RECORDS FOR THE TASK –
........
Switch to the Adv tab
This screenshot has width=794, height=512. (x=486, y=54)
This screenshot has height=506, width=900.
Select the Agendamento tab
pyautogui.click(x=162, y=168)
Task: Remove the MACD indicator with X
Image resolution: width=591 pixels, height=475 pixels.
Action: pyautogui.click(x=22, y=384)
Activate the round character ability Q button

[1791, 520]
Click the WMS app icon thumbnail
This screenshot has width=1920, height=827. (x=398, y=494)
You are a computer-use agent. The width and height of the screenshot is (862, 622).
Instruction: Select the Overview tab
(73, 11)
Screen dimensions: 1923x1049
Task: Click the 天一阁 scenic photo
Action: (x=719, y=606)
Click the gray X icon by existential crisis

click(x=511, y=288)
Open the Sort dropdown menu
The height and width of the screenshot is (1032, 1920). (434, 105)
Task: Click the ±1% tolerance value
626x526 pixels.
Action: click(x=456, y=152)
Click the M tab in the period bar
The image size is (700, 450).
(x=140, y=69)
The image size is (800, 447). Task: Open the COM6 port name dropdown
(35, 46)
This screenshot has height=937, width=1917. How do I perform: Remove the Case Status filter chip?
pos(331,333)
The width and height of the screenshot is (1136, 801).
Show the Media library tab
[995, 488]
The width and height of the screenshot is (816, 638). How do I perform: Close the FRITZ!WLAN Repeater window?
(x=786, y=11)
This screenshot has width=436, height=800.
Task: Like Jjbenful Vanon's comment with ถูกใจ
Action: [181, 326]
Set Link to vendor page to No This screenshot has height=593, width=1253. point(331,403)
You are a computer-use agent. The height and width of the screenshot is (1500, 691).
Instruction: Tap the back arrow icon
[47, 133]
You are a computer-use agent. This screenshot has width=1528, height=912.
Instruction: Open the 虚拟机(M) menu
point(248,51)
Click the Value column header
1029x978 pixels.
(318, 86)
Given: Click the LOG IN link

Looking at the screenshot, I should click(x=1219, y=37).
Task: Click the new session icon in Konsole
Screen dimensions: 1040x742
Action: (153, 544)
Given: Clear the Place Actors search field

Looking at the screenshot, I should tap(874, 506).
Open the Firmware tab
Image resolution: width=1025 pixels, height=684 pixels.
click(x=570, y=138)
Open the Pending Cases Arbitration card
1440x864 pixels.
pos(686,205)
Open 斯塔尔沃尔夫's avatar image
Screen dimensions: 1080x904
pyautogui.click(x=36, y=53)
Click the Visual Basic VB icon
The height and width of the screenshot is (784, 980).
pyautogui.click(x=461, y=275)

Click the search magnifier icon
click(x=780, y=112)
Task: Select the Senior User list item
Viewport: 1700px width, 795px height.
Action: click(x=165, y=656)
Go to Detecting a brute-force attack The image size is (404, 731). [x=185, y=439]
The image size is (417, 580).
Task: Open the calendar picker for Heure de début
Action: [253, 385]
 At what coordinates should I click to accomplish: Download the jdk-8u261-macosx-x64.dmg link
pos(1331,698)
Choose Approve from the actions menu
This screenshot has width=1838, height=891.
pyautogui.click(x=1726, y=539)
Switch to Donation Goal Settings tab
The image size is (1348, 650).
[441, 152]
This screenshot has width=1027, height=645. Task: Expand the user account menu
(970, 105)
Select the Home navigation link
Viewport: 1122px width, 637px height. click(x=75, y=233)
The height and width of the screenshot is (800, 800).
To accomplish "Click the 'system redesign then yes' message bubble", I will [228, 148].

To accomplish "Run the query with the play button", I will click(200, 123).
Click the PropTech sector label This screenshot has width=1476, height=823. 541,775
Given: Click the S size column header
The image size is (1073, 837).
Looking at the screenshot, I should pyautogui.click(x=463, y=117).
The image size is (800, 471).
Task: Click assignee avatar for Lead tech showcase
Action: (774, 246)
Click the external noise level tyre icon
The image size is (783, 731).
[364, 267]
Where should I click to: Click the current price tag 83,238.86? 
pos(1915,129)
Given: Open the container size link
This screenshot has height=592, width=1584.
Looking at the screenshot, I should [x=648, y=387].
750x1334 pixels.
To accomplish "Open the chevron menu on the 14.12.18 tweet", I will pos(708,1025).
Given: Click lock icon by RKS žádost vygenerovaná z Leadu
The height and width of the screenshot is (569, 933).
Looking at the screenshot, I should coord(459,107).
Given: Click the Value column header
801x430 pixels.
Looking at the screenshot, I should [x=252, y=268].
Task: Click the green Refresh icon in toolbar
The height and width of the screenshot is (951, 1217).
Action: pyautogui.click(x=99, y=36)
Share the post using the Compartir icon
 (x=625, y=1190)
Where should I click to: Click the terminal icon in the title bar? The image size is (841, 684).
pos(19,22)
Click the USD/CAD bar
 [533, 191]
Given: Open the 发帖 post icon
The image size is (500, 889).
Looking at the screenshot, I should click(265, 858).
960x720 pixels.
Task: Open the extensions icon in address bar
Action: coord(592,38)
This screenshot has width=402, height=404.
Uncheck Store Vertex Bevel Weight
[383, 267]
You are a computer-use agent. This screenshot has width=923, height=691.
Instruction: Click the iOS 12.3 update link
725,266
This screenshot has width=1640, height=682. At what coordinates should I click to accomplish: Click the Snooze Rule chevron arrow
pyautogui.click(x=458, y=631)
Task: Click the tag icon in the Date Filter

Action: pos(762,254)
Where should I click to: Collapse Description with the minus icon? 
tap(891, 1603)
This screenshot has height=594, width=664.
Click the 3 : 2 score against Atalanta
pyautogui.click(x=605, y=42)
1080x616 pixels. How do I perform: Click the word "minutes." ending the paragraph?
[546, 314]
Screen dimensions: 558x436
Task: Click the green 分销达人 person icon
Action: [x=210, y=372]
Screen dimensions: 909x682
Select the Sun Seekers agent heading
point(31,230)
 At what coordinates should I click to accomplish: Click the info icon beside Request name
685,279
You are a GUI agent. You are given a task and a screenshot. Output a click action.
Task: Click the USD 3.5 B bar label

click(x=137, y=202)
........
WHAT IS NEEDED – Copy out, from the listing above, every line that contains the string "header".

REPLY TO THE TASK –
Click the Value column header
Given: Click the S size column header
Given: Click the Value column header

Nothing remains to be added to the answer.